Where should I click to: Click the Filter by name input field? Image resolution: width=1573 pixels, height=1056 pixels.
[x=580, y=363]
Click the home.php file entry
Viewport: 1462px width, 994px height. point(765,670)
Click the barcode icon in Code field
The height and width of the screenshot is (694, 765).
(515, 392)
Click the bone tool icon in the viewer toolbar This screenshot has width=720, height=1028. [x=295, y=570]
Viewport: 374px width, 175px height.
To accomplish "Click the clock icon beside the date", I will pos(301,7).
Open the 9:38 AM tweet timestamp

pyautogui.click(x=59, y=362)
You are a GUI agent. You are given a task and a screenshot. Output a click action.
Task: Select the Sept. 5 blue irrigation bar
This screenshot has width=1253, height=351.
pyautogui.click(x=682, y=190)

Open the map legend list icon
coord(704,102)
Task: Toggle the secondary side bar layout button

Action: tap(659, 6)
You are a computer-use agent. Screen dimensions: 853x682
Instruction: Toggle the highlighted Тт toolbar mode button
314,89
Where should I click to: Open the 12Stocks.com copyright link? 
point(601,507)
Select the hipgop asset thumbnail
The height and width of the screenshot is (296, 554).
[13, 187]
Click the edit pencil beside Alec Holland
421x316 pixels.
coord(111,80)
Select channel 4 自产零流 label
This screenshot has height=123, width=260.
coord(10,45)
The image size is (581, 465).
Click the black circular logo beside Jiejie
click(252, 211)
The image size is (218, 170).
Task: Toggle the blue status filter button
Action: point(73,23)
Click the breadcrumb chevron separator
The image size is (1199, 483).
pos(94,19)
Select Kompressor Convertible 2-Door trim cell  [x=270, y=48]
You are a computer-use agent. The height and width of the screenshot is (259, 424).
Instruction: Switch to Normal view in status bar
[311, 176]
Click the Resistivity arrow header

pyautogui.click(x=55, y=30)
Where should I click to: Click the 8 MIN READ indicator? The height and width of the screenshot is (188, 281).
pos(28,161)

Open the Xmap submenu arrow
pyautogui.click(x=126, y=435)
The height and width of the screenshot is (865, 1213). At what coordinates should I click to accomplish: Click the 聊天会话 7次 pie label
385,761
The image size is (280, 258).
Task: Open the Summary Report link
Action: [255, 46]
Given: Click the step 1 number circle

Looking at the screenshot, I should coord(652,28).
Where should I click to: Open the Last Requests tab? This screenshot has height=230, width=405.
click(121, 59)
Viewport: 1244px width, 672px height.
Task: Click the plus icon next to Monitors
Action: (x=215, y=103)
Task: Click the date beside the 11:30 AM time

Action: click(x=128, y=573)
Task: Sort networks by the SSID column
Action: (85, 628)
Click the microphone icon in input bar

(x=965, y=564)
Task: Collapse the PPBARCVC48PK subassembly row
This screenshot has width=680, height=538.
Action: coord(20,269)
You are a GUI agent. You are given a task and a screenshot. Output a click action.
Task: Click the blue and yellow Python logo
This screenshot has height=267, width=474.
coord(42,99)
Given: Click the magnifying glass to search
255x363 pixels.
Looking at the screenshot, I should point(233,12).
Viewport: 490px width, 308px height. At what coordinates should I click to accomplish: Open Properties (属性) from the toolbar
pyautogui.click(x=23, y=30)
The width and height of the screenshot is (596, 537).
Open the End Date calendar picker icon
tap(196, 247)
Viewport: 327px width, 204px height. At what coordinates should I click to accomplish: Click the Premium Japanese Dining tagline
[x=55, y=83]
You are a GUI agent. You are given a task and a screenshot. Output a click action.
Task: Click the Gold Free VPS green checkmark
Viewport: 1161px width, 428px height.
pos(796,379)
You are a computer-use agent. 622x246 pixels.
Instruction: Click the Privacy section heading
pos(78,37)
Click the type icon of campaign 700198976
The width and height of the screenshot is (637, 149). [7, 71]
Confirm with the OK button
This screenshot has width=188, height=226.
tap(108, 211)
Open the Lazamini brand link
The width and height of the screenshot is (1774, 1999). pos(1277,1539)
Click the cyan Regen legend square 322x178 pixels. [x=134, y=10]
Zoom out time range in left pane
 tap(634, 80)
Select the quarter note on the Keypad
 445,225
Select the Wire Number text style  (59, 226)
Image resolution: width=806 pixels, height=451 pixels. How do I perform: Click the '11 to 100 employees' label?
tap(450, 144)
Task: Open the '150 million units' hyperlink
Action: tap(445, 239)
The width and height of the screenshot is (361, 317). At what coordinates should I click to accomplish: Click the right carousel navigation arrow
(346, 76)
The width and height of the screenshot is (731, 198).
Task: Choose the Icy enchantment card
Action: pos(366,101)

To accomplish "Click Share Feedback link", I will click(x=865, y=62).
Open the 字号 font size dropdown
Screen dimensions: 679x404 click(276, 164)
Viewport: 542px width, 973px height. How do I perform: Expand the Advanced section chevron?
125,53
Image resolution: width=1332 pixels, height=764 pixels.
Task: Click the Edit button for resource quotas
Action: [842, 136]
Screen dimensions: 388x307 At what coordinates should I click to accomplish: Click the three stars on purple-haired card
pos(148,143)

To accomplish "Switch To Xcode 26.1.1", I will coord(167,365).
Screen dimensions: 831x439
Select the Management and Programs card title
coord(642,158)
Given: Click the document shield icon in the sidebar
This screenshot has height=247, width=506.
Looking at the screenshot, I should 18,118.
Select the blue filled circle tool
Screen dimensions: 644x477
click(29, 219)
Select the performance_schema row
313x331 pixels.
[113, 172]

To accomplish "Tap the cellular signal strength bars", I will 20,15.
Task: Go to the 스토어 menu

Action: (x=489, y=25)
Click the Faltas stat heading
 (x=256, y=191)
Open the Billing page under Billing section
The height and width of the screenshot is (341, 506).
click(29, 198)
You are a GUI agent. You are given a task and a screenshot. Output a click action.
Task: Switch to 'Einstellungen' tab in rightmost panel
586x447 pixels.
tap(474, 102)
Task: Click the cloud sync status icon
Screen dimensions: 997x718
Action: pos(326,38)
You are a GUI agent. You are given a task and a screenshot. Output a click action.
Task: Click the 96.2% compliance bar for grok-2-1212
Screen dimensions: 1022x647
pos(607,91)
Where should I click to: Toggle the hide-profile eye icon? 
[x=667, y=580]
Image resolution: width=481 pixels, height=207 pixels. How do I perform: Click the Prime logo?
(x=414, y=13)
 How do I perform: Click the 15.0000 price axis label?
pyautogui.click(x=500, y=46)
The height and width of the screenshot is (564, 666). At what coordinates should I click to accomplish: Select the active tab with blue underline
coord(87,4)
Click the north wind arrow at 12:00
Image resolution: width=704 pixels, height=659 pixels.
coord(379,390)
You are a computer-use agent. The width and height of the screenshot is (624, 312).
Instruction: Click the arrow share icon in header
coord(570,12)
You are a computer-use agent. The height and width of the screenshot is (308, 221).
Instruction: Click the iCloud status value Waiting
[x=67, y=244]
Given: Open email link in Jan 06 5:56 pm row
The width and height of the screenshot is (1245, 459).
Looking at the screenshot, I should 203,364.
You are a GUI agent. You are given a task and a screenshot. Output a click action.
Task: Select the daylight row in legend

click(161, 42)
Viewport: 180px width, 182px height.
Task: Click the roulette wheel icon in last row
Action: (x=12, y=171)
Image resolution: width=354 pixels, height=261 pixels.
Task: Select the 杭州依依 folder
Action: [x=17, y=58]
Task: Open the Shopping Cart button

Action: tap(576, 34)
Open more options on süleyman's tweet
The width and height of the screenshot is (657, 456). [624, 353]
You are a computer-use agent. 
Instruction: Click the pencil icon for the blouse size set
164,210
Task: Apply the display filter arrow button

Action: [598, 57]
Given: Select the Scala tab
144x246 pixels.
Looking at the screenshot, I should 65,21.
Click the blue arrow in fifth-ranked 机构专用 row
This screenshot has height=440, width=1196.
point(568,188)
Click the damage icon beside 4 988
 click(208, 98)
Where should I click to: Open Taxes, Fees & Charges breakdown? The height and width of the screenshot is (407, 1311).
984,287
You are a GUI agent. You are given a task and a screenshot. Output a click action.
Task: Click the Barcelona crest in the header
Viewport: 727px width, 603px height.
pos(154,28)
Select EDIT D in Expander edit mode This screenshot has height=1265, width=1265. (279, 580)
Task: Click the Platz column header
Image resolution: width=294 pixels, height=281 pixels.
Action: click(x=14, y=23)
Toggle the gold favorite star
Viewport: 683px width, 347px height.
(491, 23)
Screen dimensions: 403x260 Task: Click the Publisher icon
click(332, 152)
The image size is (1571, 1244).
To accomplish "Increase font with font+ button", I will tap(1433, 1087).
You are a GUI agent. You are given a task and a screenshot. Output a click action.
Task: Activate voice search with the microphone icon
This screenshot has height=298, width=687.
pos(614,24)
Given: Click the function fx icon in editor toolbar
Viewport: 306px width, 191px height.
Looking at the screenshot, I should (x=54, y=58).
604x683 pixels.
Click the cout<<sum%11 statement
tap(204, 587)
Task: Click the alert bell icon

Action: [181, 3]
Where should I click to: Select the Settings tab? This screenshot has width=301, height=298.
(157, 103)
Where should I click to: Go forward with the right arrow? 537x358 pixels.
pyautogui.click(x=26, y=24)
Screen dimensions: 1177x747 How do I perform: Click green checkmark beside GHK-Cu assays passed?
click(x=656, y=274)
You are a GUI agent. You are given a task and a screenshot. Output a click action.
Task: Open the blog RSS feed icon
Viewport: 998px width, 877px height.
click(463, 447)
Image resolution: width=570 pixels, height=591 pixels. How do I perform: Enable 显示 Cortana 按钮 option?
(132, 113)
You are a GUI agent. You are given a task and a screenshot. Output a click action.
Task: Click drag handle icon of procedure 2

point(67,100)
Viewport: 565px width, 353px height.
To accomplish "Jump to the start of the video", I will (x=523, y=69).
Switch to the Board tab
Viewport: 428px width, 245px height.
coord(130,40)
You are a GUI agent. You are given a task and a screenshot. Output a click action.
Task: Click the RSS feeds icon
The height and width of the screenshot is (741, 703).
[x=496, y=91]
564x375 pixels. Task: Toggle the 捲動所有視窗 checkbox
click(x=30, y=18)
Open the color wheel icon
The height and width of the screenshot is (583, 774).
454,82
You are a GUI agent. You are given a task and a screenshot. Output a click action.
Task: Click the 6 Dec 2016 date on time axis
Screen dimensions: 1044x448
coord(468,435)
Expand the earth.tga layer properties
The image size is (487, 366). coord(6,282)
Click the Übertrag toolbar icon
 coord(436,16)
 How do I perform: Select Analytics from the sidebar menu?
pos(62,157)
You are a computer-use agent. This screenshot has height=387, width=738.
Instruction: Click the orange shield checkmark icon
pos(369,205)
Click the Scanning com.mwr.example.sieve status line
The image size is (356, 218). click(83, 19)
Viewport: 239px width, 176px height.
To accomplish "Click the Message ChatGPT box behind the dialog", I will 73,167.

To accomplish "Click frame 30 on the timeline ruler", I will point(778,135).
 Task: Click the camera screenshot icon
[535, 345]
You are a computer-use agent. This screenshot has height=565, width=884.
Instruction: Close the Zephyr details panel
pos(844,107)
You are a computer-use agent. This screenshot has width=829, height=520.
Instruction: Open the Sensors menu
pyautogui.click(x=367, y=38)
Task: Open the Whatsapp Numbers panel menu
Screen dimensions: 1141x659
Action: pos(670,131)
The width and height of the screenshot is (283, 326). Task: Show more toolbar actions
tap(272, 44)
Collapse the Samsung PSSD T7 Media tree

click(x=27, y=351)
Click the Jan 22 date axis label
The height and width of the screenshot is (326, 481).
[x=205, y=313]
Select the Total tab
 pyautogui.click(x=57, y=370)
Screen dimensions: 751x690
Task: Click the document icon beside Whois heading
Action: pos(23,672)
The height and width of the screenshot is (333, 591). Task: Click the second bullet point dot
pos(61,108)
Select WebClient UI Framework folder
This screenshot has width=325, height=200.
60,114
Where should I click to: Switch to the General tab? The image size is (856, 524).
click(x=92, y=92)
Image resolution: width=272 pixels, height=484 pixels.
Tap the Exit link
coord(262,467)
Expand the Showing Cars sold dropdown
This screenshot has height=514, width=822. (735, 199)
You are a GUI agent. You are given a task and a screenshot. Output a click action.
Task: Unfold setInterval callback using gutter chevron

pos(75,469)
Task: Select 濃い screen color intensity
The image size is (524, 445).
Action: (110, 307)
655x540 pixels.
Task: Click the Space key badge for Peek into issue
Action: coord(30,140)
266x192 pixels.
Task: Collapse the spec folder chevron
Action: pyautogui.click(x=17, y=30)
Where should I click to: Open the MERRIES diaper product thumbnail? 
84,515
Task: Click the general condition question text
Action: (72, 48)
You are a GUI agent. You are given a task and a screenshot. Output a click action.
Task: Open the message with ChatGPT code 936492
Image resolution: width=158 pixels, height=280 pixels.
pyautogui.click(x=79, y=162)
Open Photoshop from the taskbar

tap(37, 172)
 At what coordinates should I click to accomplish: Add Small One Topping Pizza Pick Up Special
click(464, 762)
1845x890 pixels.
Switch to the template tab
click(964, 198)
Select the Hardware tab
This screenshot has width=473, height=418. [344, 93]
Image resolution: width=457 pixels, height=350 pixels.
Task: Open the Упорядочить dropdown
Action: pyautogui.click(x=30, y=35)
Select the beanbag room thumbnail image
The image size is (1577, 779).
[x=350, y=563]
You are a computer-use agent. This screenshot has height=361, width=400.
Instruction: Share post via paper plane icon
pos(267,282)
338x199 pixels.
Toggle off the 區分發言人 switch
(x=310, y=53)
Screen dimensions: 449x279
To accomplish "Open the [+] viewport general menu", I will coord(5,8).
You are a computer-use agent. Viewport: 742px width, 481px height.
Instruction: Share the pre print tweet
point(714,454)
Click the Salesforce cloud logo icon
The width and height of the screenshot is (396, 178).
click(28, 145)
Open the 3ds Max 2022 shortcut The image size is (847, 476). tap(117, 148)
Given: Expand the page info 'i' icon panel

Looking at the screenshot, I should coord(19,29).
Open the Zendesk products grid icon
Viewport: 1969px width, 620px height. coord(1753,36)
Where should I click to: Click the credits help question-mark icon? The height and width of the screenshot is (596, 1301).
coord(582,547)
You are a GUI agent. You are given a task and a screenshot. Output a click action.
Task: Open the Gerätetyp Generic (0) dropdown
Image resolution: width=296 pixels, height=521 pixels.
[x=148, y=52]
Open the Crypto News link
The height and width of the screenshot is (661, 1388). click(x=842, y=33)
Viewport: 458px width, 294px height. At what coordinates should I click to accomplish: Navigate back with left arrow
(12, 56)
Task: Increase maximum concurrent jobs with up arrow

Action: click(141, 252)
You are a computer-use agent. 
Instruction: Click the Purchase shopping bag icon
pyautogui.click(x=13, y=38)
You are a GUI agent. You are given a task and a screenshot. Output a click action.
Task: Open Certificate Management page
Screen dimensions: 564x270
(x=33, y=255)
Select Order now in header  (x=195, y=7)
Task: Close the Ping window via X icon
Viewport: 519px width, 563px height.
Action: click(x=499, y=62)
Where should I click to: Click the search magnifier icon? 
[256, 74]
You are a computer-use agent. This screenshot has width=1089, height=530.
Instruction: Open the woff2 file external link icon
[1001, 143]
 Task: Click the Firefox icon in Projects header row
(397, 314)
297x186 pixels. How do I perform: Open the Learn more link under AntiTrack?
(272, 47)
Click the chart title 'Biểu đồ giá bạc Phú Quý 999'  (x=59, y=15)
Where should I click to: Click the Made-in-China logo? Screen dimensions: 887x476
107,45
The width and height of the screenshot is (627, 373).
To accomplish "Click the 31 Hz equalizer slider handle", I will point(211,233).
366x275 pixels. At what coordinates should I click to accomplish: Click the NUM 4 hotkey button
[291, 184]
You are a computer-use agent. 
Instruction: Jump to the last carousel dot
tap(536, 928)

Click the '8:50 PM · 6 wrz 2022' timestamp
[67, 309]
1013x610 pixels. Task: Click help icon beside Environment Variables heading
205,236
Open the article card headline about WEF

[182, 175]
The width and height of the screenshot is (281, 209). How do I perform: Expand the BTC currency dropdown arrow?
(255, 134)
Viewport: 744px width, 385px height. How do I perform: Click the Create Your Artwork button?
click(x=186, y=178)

★ ★ ★

**Work order**
Find how many lines of the entries contain "color". Respond with the number only.

**Output of the exercise**
2